§ **Exercise objective**: Lift out, unaltered, the lines of the material below between the line holding "Image resolution: width=1210" and the line holding "Click the 紧急电话 input field", counting both.

§ **Data for this task**:
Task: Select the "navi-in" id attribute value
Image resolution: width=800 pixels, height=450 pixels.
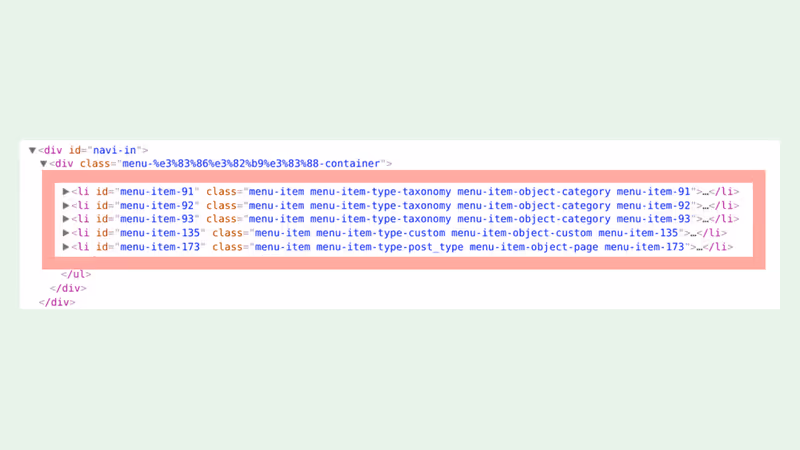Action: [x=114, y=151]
==
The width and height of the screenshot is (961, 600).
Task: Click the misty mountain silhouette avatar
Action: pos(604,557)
==
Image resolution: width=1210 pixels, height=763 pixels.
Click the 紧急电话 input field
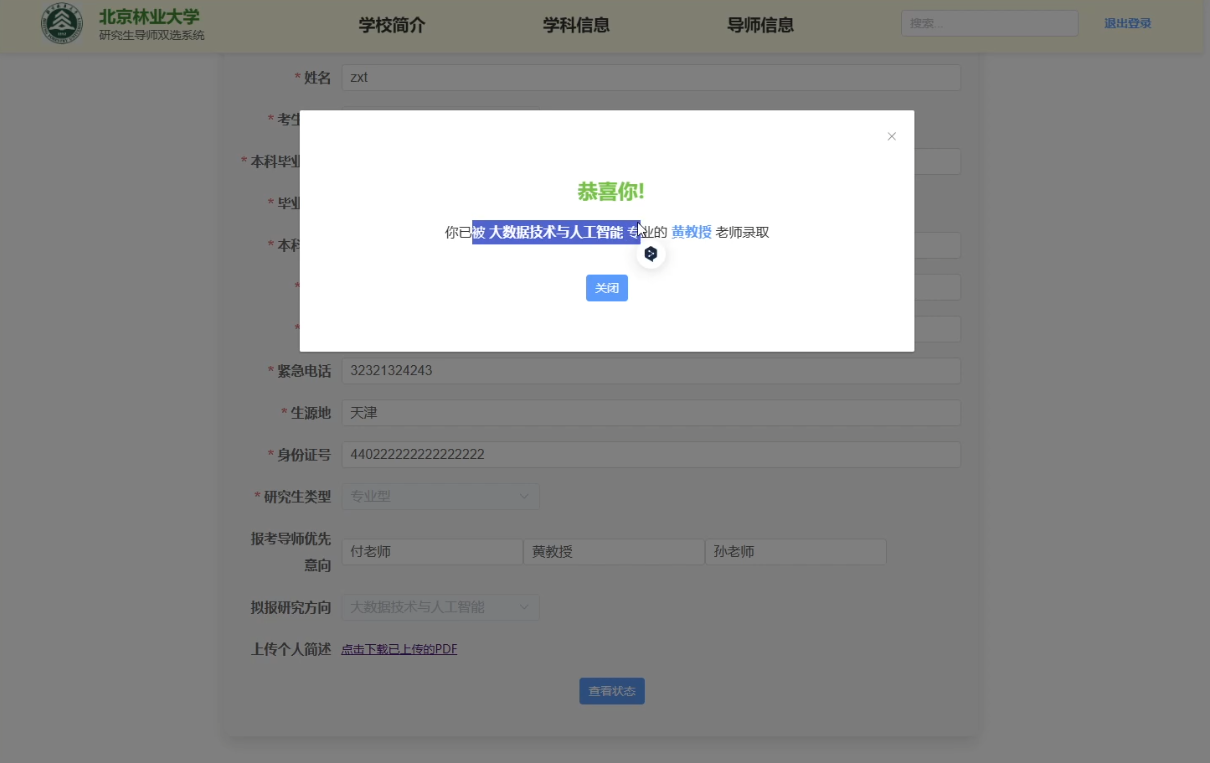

§ **Result of the exercise**:
Image resolution: width=1210 pixels, height=763 pixels.
Click the 紧急电话 input field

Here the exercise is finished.